Under Construction - Q4 2021 – 4 von 4 Insights

Is now the time for the abolition of cash retentions in the construction industry?

  • Briefing

Lord Aberdare would certainly say so and we expect discussions around cash retentions in the construction industry to reignite in light of his recently proposed bill: The Construction (Retentions Abolition) Bill (Bill). 

How are cash retentions used?

Before we explain the proposed effect of the Bill, it is helpful to recognise the context in which cash retentions are currently used in the construction industry. Most building contracts enable an employer (or contractor in the case of sub-contracts) to withhold a portion of the value of the works carried out until completion or the making good of defects as a retention.

Retentions provide a level of security to the payer for any potential defects or incomplete works and incentivise contractors to return to site during the defects period. But, although common in the construction industry, they are not without their problems. For example, there is a recognised imbalance of fairness against the payee as their part payment is withheld during the construction period without any prior fault or default required. Retentions also restrict cashflow by ringfencing cash throughout a project and for a period post-completion, and retentions can even be lost in the event of an insolvency of a payer further up the supply chain.

Attempts to reform cash retentions

In light of these complications, there have already been various discussions in the construction industry around the future of retentions and there have also been attempts to restrict their use, including the Construction (Retention Deposit Schemes) Bill proposed by Peter Aldous in 2018 (as discussed in Retaining Retentions) and a set of minimum standards for retentions proposed by Build UK (as discussed in Retentions: the road to removal?).

Potential abolition of cash retentions

The most recent movement comes from the Bill which proposes to go as far as to abolish retentions altogether. The Bill proposes to amend The Housing Grants, Construction and Regeneration Act 1996 to the effect that:

  • any provision in a construction contract enabling a payer to withhold retentions entered into after the passing of the Construction (Retentions Abolition) Act 2021 (assuming that the Bill is passed as an act) will be "of no effect"; and 
  • any retentions being held after the coming into force of the Construction (Retentions Abolition) Act 2021 (proposed for 1 January 2025) must be paid in full, no later than 7 working days after the date on which they were due but withheld.

===============

REQUIRED WORK:
• A. Reproduce the briefing on cash retentions in full, word for word.
• B. Find every line in the entries that contains the string "resolution", treating uppercase and lowercase as distinct, and copy each such line.

DATA LINES:
===============

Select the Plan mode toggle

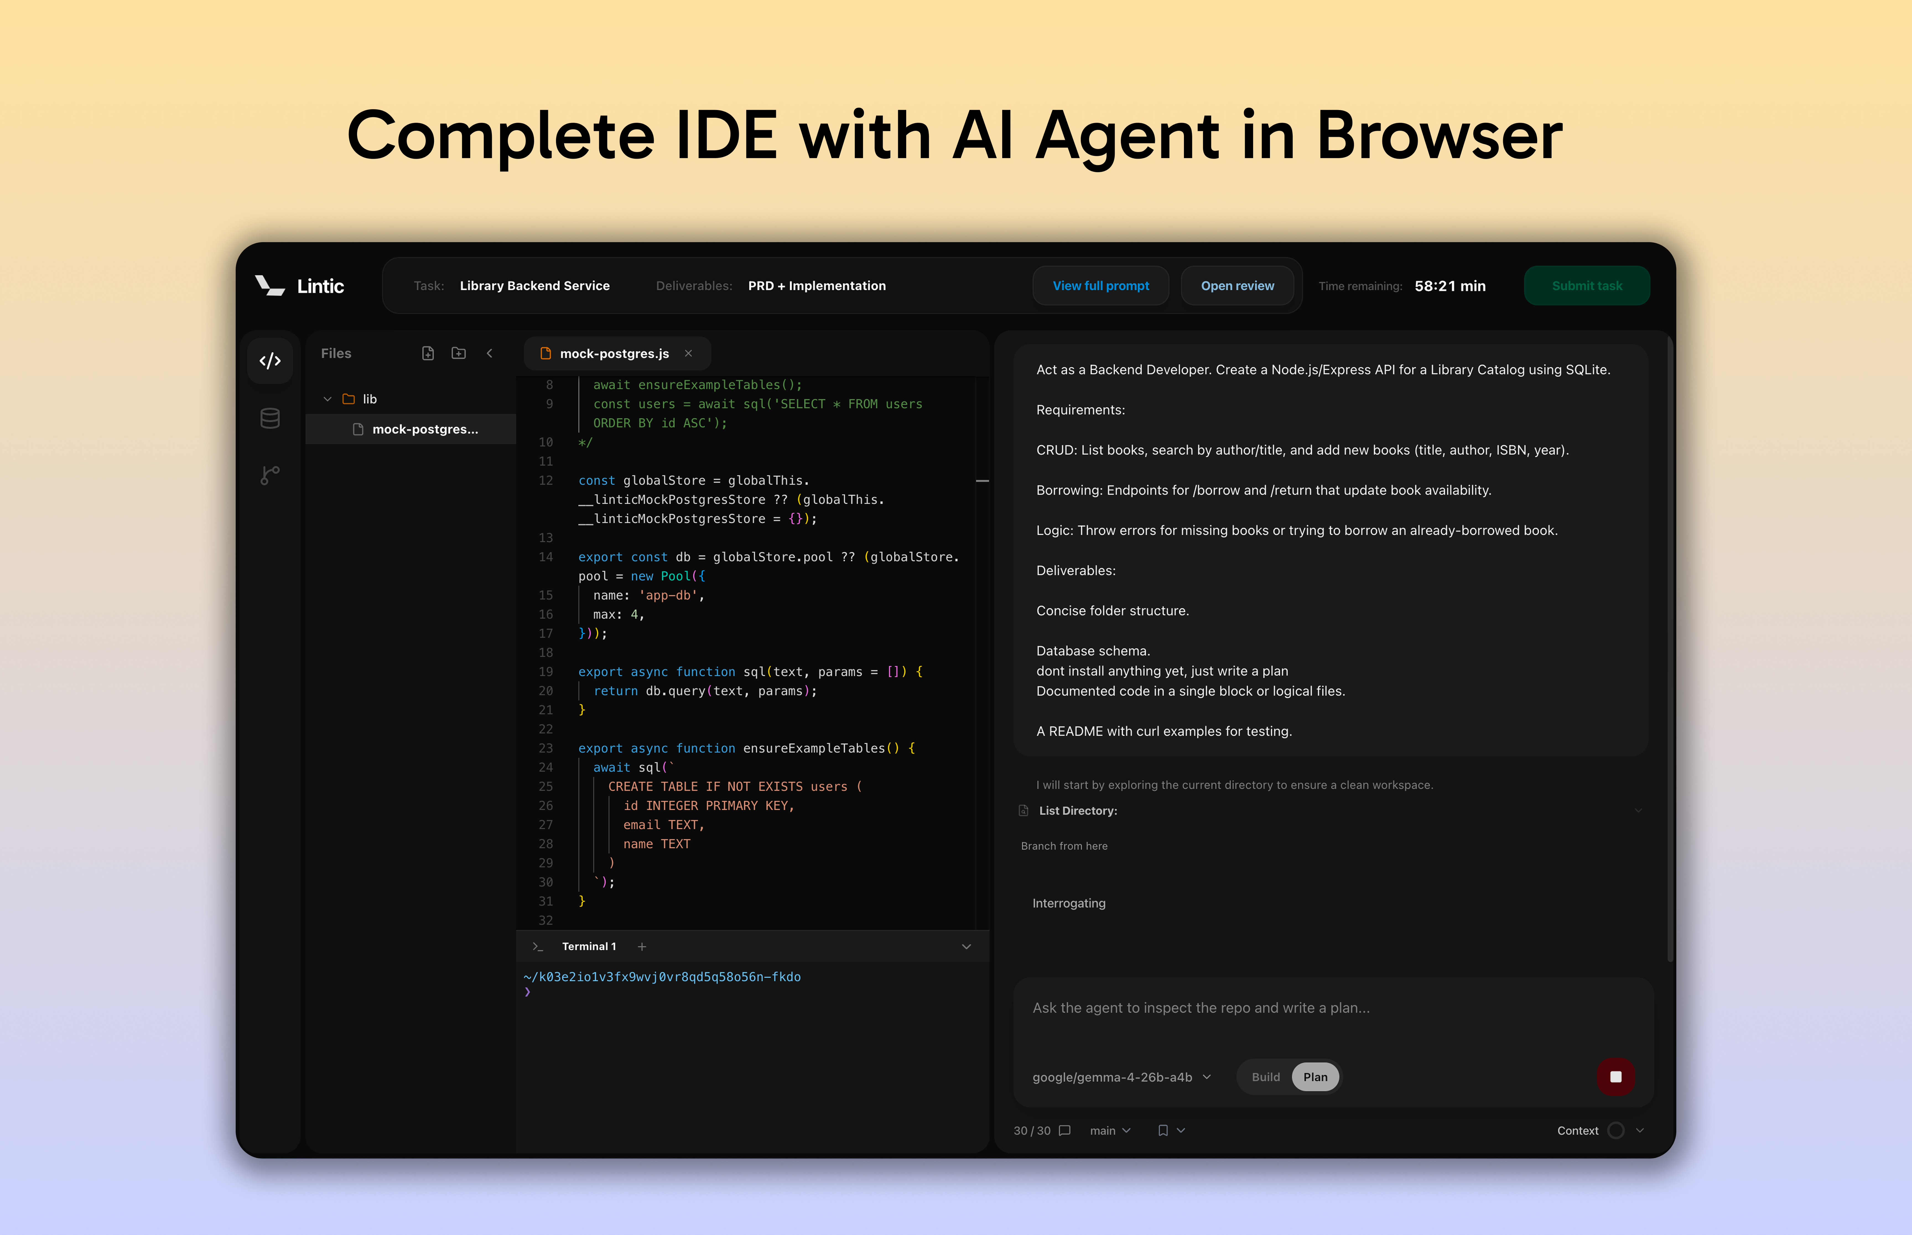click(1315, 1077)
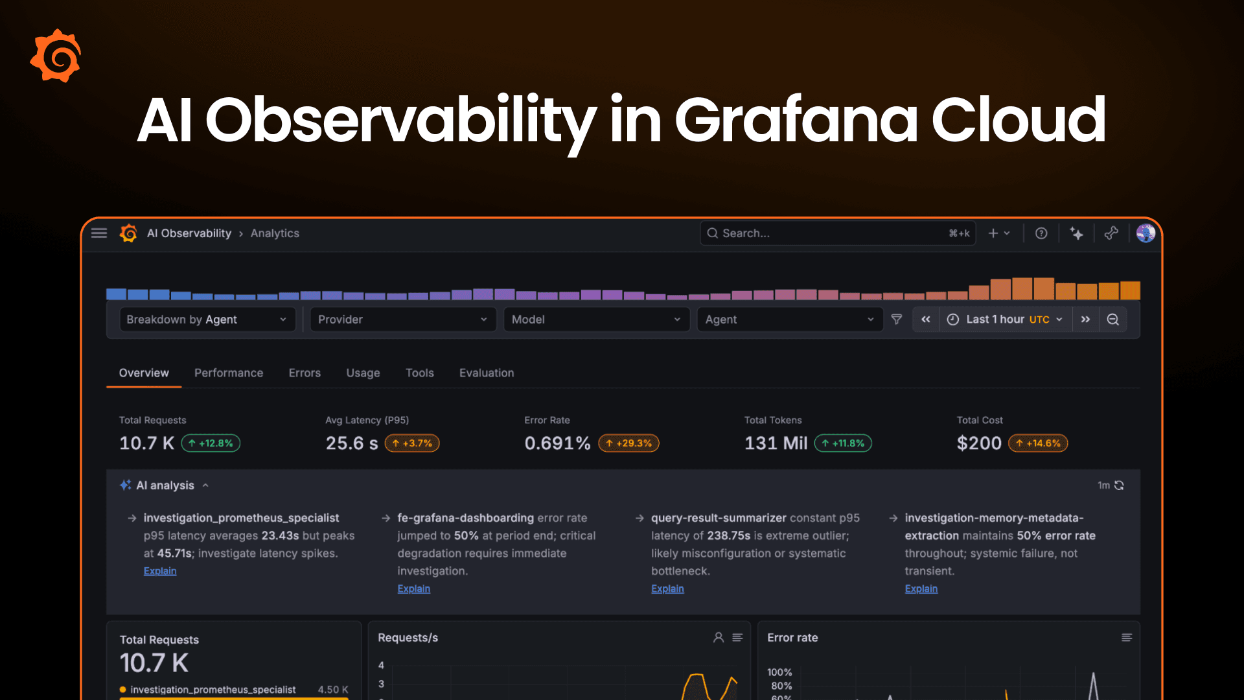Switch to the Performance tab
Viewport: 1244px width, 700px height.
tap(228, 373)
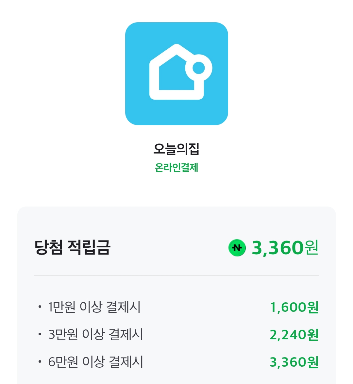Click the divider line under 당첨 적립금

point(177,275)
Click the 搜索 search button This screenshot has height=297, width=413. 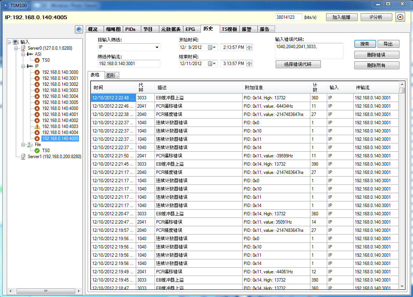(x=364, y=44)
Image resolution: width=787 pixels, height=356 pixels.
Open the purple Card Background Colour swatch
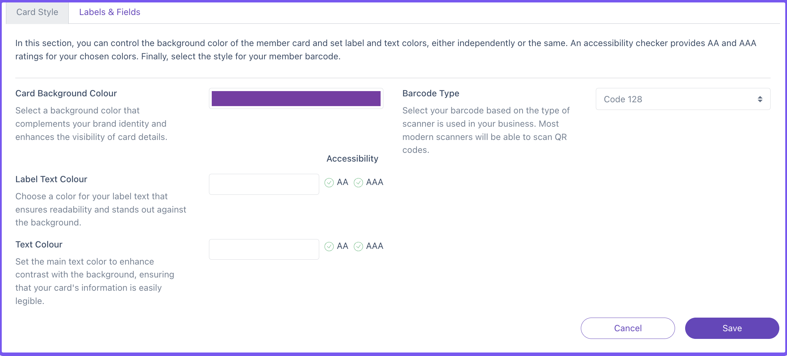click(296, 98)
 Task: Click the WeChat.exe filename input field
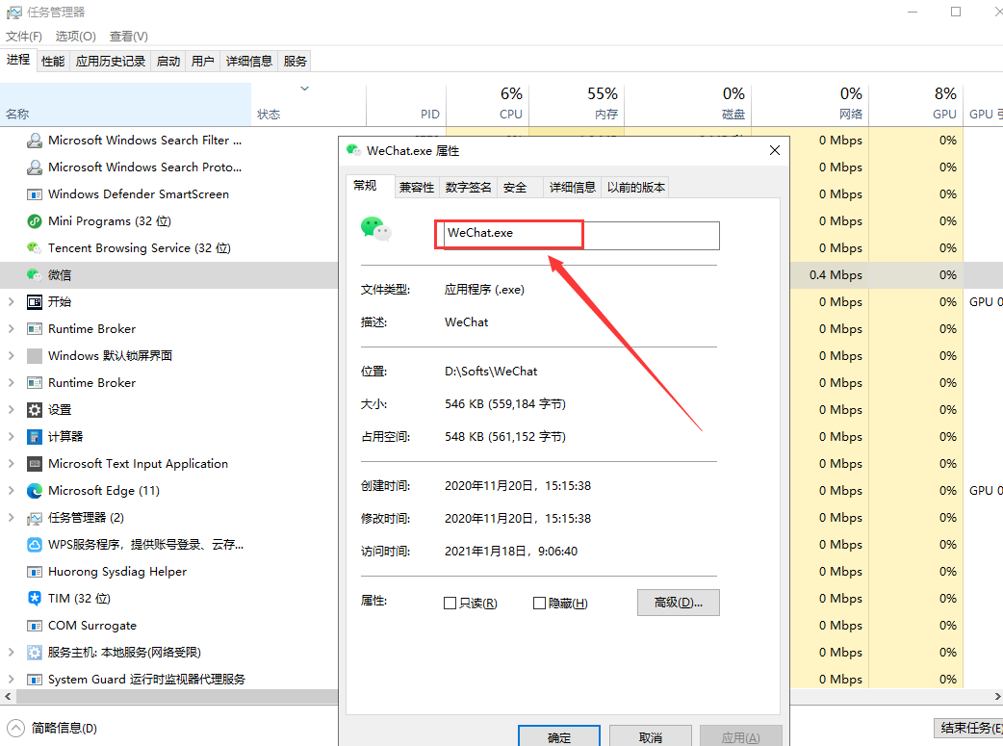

===============

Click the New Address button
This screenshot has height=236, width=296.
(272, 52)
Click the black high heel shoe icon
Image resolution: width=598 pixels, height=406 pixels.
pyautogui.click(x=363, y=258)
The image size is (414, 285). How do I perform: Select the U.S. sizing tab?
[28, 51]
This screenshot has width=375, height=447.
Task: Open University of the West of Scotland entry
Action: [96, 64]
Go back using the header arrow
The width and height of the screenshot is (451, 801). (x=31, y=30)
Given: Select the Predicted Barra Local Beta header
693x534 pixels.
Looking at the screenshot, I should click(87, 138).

===============

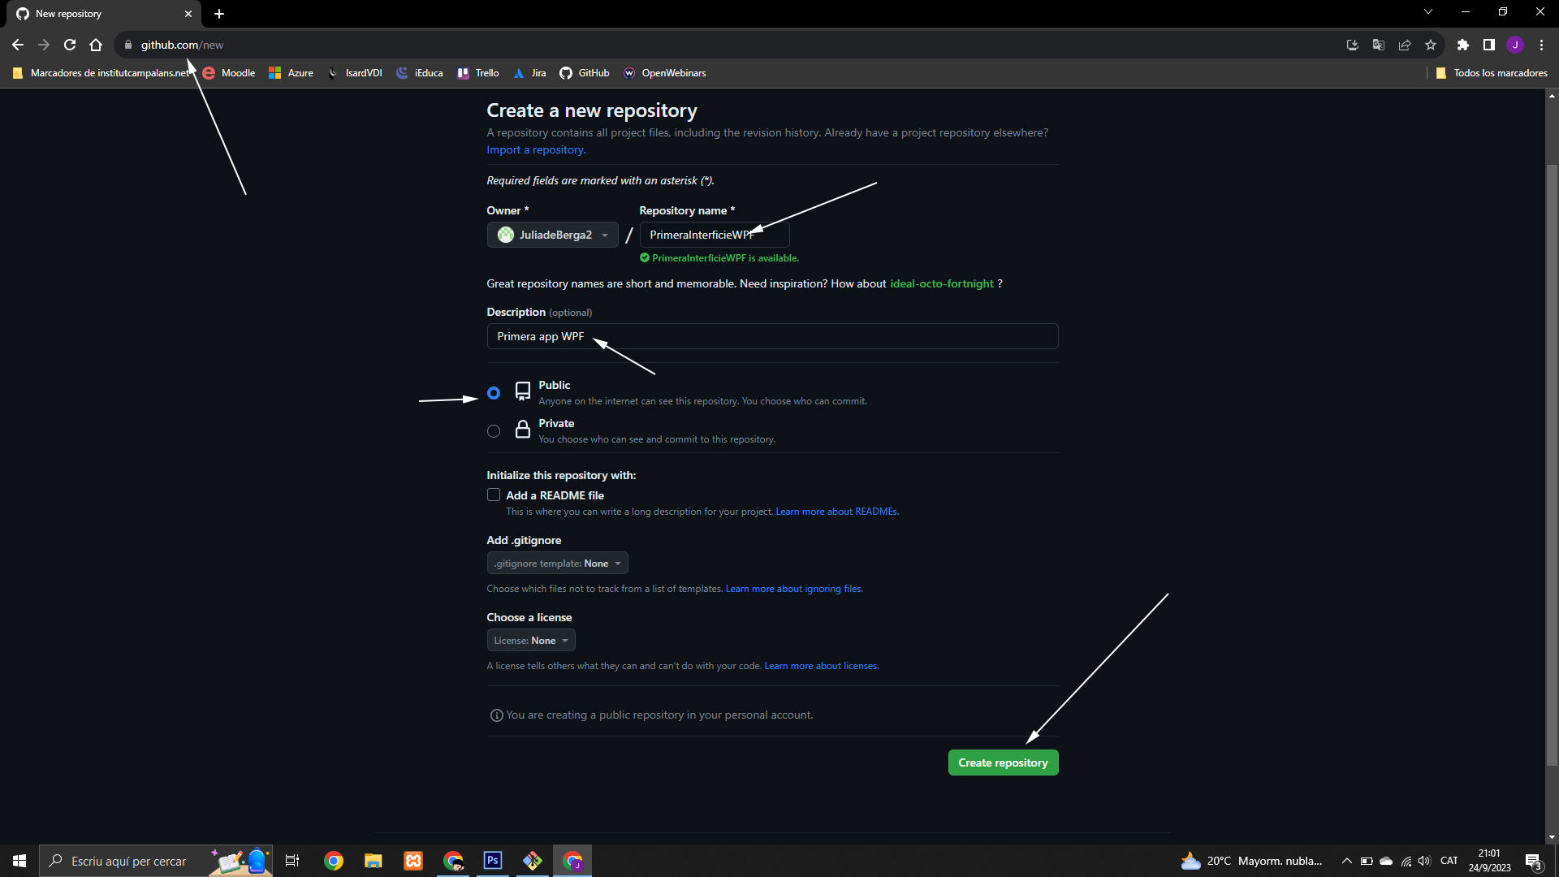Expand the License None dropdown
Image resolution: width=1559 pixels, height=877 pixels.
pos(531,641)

===============

SOLUTIONS TO THE EXERCISE:
• A.
Under Construction - Q4 2021 – 4 von 4 Insights

Is now the time for the abolition of cash retentions in the construction industry?

  • Briefing

Lord Aberdare would certainly say so and we expect discussions around cash retentions in the construction industry to reignite in light of his recently proposed bill: The Construction (Retentions Abolition) Bill (Bill). 

How are cash retentions used?

Before we explain the proposed effect of the Bill, it is helpful to recognise the context in which cash retentions are currently used in the construction industry. Most building contracts enable an employer (or contractor in the case of sub-contracts) to withhold a portion of the value of the works carried out until completion or the making good of defects as a retention.

Retentions provide a level of security to the payer for any potential defects or incomplete works and incentivise contractors to return to site during the defects period. But, although common in the construction industry, they are not without their problems. For example, there is a recognised imbalance of fairness against the payee as their part payment is withheld during the construction period without any prior fault or default required. Retentions also restrict cashflow by ringfencing cash throughout a project and for a period post-completion, and retentions can even be lost in the event of an insolvency of a payer further up the supply chain.

Attempts to reform cash retentions

In light of these complications, there have already been various discussions in the construction industry around the future of retentions and there have also been attempts to restrict their use, including the Construction (Retention Deposit Schemes) Bill proposed by Peter Aldous in 2018 (as discussed in Retaining Retentions) and a set of minimum standards for retentions proposed by Build UK (as discussed in Retentions: the road to removal?).

Potential abolition of cash retentions

The most recent movement comes from the Bill which proposes to go as far as to abolish retentions altogether. The Bill proposes to amend The Housing Grants, Construction and Regeneration Act 1996 to the effect that:

  • any provision in a construction contract enabling a payer to withhold retentions entered into after the passing of the Construction (Retentions Abolition) Act 2021 (assuming that the Bill is passed as an act) will be "of no effect"; and 
  • any retentions being held after the coming into force of the Construction (Retentions Abolition) Act 2021 (proposed for 1 January 2025) must be paid in full, no later than 7 working days after the date on which they were due but withheld.

• B.
Image resolution: width=787 pixels, height=356 pixels.
Image resolution: width=598 pixels, height=406 pixels.
Image resolution: width=1559 pixels, height=877 pixels.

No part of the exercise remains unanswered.